### GIVEN DATA
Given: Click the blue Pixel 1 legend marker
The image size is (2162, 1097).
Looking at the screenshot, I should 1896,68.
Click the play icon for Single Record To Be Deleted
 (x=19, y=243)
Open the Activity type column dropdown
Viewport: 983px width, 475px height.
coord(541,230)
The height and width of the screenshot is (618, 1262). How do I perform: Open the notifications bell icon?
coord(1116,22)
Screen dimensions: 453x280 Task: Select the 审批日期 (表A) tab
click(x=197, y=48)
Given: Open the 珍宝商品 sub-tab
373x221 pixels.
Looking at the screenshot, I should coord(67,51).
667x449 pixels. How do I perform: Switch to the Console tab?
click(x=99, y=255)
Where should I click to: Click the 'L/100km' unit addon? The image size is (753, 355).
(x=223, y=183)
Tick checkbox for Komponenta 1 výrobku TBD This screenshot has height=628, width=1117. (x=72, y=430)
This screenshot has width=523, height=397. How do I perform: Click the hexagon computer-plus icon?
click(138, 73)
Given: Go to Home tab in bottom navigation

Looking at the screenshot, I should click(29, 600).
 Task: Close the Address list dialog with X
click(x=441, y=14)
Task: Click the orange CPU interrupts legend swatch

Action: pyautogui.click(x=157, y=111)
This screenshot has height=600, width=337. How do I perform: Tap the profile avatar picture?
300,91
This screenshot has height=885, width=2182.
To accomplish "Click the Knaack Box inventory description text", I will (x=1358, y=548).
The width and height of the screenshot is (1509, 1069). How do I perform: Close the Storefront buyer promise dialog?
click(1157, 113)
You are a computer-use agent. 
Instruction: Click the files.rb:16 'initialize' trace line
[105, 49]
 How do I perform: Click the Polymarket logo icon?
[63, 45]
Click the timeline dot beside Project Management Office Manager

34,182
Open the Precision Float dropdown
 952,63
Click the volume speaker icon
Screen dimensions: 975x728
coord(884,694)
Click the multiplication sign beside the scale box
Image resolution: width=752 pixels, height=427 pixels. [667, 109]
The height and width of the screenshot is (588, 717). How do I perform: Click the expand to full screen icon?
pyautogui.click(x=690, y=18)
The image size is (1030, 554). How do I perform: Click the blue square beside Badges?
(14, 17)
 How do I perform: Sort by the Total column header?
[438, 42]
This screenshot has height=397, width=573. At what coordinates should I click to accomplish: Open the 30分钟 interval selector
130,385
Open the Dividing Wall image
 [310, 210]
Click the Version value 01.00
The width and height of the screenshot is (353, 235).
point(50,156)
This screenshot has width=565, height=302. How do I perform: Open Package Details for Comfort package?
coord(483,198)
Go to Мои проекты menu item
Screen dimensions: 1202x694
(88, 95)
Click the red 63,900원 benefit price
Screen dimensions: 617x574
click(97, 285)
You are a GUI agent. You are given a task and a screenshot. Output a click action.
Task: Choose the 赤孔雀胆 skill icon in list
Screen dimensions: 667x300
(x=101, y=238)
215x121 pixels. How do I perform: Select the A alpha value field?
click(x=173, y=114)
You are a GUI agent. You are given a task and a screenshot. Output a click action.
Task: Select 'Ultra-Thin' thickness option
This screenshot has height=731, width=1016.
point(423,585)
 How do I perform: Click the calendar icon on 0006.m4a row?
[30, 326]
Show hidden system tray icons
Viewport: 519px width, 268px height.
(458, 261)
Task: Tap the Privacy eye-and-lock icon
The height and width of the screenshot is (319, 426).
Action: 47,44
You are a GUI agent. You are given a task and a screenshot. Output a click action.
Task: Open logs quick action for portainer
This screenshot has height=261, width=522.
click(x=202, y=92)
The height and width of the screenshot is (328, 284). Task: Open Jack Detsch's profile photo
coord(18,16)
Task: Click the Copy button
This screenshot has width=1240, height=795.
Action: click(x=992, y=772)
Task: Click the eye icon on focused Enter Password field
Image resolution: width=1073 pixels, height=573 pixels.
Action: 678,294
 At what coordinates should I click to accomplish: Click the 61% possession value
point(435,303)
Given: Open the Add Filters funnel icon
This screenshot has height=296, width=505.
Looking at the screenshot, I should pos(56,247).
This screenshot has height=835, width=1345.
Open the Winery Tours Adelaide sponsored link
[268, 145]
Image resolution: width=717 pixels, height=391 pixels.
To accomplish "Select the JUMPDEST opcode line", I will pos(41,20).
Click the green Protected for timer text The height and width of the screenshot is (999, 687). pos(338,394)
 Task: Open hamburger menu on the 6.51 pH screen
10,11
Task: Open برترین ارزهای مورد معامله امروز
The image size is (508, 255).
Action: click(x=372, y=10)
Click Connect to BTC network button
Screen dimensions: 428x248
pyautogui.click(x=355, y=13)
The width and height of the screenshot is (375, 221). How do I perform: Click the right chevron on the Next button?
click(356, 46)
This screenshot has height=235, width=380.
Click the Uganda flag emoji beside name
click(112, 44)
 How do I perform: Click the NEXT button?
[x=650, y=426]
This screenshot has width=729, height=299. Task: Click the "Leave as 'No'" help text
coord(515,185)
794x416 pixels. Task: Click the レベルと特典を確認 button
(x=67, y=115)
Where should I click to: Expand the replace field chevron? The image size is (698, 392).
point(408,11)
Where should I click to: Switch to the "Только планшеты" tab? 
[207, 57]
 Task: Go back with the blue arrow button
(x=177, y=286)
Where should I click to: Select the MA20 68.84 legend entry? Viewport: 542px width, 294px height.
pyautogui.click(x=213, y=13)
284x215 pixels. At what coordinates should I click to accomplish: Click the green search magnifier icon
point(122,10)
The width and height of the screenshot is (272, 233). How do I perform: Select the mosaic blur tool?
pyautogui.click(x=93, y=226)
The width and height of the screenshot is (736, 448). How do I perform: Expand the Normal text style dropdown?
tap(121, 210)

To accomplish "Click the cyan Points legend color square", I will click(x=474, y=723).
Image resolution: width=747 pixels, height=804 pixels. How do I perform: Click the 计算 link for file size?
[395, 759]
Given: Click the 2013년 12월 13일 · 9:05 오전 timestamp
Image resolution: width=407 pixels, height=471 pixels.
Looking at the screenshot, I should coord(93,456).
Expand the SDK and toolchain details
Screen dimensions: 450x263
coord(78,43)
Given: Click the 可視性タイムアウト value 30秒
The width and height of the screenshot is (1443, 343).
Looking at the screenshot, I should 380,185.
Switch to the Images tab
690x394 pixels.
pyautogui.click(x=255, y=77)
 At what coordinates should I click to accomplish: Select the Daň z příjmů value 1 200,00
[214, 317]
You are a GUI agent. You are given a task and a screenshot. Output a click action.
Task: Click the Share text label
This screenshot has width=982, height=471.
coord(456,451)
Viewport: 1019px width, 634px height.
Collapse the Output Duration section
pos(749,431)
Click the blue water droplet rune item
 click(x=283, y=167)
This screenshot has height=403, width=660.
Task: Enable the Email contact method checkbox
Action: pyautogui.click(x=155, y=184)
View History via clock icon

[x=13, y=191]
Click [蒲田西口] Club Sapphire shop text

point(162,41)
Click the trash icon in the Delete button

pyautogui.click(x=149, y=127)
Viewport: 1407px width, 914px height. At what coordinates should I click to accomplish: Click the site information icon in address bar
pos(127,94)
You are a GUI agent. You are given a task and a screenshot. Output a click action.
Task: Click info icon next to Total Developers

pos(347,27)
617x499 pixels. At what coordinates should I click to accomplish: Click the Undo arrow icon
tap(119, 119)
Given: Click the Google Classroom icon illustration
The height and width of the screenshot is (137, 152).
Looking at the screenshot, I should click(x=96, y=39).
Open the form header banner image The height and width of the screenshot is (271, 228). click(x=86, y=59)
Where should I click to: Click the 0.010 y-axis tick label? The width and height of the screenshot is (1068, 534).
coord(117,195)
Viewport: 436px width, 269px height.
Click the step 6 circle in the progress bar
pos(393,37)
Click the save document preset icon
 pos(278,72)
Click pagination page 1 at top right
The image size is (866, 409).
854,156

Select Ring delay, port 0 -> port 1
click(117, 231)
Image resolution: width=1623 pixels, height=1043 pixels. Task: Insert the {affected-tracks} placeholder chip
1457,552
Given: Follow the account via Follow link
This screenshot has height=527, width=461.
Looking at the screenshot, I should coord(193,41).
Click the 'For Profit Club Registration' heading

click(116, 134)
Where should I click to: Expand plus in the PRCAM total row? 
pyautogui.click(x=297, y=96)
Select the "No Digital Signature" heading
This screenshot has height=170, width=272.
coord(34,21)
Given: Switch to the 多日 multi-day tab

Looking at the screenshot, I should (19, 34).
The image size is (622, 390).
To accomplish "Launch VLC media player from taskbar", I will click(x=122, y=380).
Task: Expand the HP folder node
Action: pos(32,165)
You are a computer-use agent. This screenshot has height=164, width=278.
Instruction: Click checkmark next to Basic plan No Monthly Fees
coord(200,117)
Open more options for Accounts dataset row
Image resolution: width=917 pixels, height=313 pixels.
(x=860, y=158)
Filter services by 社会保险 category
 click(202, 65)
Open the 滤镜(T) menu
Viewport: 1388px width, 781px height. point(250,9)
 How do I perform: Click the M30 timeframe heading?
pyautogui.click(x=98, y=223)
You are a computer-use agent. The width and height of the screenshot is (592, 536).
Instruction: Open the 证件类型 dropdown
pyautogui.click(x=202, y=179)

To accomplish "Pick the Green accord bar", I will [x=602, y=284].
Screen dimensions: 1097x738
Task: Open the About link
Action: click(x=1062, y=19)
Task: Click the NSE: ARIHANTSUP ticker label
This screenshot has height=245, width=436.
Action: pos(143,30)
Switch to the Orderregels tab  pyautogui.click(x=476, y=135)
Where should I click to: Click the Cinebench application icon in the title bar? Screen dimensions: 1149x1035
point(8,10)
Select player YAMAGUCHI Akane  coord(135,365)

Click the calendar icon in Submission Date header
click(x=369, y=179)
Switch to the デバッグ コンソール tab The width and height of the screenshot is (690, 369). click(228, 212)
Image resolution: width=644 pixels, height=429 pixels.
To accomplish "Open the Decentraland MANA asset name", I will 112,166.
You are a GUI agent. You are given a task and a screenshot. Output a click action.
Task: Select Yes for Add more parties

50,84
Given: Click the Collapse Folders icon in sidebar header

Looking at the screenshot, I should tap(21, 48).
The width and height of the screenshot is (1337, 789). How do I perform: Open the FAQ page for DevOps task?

### WHAT NEEDS TO BE DONE
Copy the material from its first line through the line with "pyautogui.click(x=690, y=18)", putting "key" in place of "legend" and leaving everything else unchanged.

### EXERCISE SOLUTION
Given: Click the blue Pixel 1 key marker
The image size is (2162, 1097).
Looking at the screenshot, I should 1896,68.
Click the play icon for Single Record To Be Deleted
 (x=19, y=243)
Open the Activity type column dropdown
Viewport: 983px width, 475px height.
coord(541,230)
The height and width of the screenshot is (618, 1262). How do I perform: Open the notifications bell icon?
coord(1116,22)
Screen dimensions: 453x280 Task: Select the 审批日期 (表A) tab
click(x=197, y=48)
Given: Open the 珍宝商品 sub-tab
373x221 pixels.
Looking at the screenshot, I should coord(67,51).
667x449 pixels. How do I perform: Switch to the Console tab?
click(x=99, y=255)
Where should I click to: Click the 'L/100km' unit addon? The image size is (753, 355).
(x=223, y=183)
Tick checkbox for Komponenta 1 výrobku TBD This screenshot has height=628, width=1117. (x=72, y=430)
This screenshot has width=523, height=397. How do I perform: Click the hexagon computer-plus icon?
click(138, 73)
Given: Go to Home tab in bottom navigation

Looking at the screenshot, I should click(29, 600).
 Task: Close the Address list dialog with X
click(x=441, y=14)
Task: Click the orange CPU interrupts key swatch

Action: pyautogui.click(x=157, y=111)
This screenshot has height=600, width=337. How do I perform: Tap the profile avatar picture?
300,91
This screenshot has height=885, width=2182.
To accomplish "Click the Knaack Box inventory description text", I will (x=1358, y=548).
The width and height of the screenshot is (1509, 1069). How do I perform: Close the Storefront buyer promise dialog?
click(1157, 113)
You are a computer-use agent. 
Instruction: Click the files.rb:16 'initialize' trace line
[105, 49]
 How do I perform: Click the Polymarket logo icon?
[63, 45]
Click the timeline dot beside Project Management Office Manager

34,182
Open the Precision Float dropdown
 952,63
Click the volume speaker icon
Screen dimensions: 975x728
coord(884,694)
Click the multiplication sign beside the scale box
Image resolution: width=752 pixels, height=427 pixels. [667, 109]
The height and width of the screenshot is (588, 717). How do I perform: Click the expand to full screen icon?
pyautogui.click(x=690, y=18)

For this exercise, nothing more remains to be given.